When Jeanne Manford was marching with her son Morty in New York’s Christopher Street Liberation Day March, many gay and lesbian people asked if she would talk to their parents. Jeanne decided to start a support group and held her first formal meeting in March 1973.
PFLAG’s mission is to build on a foundation of loving families united with LGBTQ+ people and allies, and to educate our communities “to speak up as advocates until all hearts and minds respect, value, and affirm LGBTQ people.”
With over 400 chapters and 200,000 members across the U.S., PFLAG is committed to creating a world where diversity is celebrated, and all people are respected, valued, and affirmed.
Click here to find a PFLAG chapter near you.
4. Support the National Queer and Trans Therapists of Color Network to connect more QTPoc with mental health care.
The National Queer and Trans Therapists of Color Network (NQTTCN) includes a directory of therapists and counselors for queer and trans people of color (QTPoC). Their overall goal is to increase access to mental health resources for QTPoC.
Erica Woodland launched NQTTCN in 2016 to erase the realities that QTPoC practitioners face, including isolation, racism, and queer and transphobia.
“As survivors of historical, intergenerational, state, community, familial and interpersonal violence, we believe we have the power to transform the trauma and harm that has impacted our individual and collective well-being.”
Explore the QTPOC Mental Health Practitioner Directory to find a practitioner near you.
5. Join PrideVMC to support the LGBTQ+ veterinary community.
PrideVMC strives to create a better world for the LGBTQ+ veterinary community through education, advocacy, leadership development, and mentorship.
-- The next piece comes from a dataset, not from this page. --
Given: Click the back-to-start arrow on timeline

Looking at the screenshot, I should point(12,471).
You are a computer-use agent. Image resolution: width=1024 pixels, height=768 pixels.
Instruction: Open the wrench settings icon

Having started as the Association for Gay Veterinarians (AGV) in 1977, the organization’s name changed to Pride Veterinary Medical Community (PrideVMC) in 2018 to provide an umbrella to the different sexualities, gender presentations, and gender identities.
PrideVMC’s vision is for “one in which everyone in our profession and beyond can live to their full potential, both personally and professionally, conduct their lives openly and with integrity, and freely share their experience and wisdom for the betterment of and care for ourselves, our profession, our clients and all animals.”